# Disapointed in what I have starting over.



## Bugflipper (Apr 16, 2010)

First of all I have a set of 10w3v3 and a tma 500 amp. A long story but a guy owed me some money and put them up as collateral, anyways I ended up with them. They are not absolutely terrible, but of coarse there are better out there. They are coming out and I already have or have on order all but the new sub and of coarse have to fab a box which I have plenty of room for.

Setup is a nakamichi hu. HAT legatia for front, imagines for rear. Sundown sax100.4 running them. Sub amp is being shipped, a sundown saz 1500d. 800w @ 2ohm, 1500w @ 1 ohm.

My problem is this, music preferences have shifted to some hyper kick drum action. The Agonist is one group I listen to now, a death metal female lead band. I still listen to the norm for audiophiles who like classical/rock/metal. But the newer stuff lacks a little bass compared to the norm. Assuming they are using dual pedals on the kick drum, hell some of them today even run two or three drummers. So the best way I can describe it is hyper kick drum. 

I want spl output due to the lack of hang around of the bass note. They are just sharp quick punchy blasts. So the sub also has to not only produce a clean quick note, but also a split second later hit it again. I was thinking a single 15 to give a little output since the 2 10's tuned to 34 hz was not enough. I realize the 10w3v3 do not have a lot of output to begin with, but I really want at least double the spl that they are running. Everyone keeps on saying sundown sa-15. I am not up enough on subs today to make a conscious decision, the last one I actually bought was a brahma. I was hoping to utilize the 1 ohm at 1500 rms. 
Thanks for your time and opinions.


----------



## Oliver (Jun 25, 2007)
==*==
→ **Requirements**:
A. Print the entries word for word, from their first line up to and including the line with "Viewport: 480px width, 360px height. [x=193, y=151]".
B. Carry on the car audio thread from the point where it stops.
The car audio thread and the entries come from separate, unrelated sources.

(Some entries)
==*==
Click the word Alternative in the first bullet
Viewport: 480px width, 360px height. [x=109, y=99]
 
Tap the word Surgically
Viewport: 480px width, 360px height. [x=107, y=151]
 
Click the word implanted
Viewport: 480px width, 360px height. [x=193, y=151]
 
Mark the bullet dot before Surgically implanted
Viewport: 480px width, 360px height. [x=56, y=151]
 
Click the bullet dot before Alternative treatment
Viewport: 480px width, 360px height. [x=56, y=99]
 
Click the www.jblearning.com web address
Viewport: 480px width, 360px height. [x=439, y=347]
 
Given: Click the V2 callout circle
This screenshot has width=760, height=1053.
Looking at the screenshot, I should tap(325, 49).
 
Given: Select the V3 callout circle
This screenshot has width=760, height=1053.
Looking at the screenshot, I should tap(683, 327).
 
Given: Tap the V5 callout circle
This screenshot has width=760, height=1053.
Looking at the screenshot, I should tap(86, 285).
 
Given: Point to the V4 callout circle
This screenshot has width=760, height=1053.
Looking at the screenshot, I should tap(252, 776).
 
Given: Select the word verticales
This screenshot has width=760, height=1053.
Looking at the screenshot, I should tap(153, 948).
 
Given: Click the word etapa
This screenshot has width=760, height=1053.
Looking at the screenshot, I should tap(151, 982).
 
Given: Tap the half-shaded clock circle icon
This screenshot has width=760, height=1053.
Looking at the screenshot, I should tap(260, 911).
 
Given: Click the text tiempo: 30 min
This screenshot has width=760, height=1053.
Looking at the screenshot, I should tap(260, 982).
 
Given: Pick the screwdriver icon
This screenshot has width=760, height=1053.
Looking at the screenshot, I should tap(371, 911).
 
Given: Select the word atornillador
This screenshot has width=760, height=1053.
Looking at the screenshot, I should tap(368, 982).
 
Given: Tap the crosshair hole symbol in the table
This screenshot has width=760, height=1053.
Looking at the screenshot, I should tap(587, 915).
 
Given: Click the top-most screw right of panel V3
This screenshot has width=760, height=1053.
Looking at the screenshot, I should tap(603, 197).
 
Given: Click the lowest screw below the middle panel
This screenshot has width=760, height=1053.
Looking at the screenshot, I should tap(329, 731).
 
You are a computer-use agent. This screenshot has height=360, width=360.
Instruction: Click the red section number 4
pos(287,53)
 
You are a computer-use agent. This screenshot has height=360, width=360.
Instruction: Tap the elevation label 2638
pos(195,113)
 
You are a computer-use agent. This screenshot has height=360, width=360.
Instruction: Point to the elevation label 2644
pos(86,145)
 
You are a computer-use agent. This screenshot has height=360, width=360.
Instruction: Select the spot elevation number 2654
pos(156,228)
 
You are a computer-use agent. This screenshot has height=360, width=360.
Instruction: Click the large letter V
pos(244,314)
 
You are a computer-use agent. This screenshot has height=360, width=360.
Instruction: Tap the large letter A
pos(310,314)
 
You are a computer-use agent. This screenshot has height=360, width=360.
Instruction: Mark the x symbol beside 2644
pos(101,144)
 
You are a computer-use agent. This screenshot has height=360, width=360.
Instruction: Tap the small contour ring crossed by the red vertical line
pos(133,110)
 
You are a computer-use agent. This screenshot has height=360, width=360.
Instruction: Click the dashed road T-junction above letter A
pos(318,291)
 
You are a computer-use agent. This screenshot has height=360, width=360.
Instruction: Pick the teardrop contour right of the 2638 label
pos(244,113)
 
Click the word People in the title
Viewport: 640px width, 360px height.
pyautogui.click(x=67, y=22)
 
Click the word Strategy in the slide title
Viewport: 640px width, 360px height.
==*==
→ **Final answers**:
A.
Click the word Alternative in the first bullet
Viewport: 480px width, 360px height. [x=109, y=99]
 
Tap the word Surgically
Viewport: 480px width, 360px height. [x=107, y=151]
 
Click the word implanted
Viewport: 480px width, 360px height. [x=193, y=151]

B.
Re Audio SXX15D2 15" 1,000 Watts RMS Dual Voice Coil 2 Ohm Car Audio Subwoofer 

Re Audio SXX15D2 15" 1,000 Watts RMS Dual Voice Coil 2 Ohm Car Audio Subwoofer
These subs are made to pound bass for long periods of time without getting damaged over time. With 1,000 true RMS watts, this sub is one of the most powerful 15" subs on the market. The end result is a subwoofer that can handle more heat, meaning you can keep the volume up without the sub ever skipping a beat or getting tired!


----------



## jimmy2345 (Jul 12, 2010)

I would look at numerous smaller quality subs. You want quick transients, and also high SPL....multiple subs in the proper enclosure will give you what you want.


----------



## Bugflipper (Apr 16, 2010)

That may be fine as well open to ideas. I generally have always went with 10s or 12s. This is just stumping me. I have a diycable shiva and it of coarse can keep up, but lacks much authority on the same tracks. My solution was cone area to move more air because I had heard that you didn't have to stay with 10" anymore to get the transient response. But guaranteed I am open to any ideas. I have tried to mix in a bit of bass boost but of coarse it turns boomy and muds things up.
Thanks guys keep them coming. Any size is fine by the way. My budget is not unlimited so I will have to stick with say $500.


----------



## sqoverspl (Aug 17, 2009)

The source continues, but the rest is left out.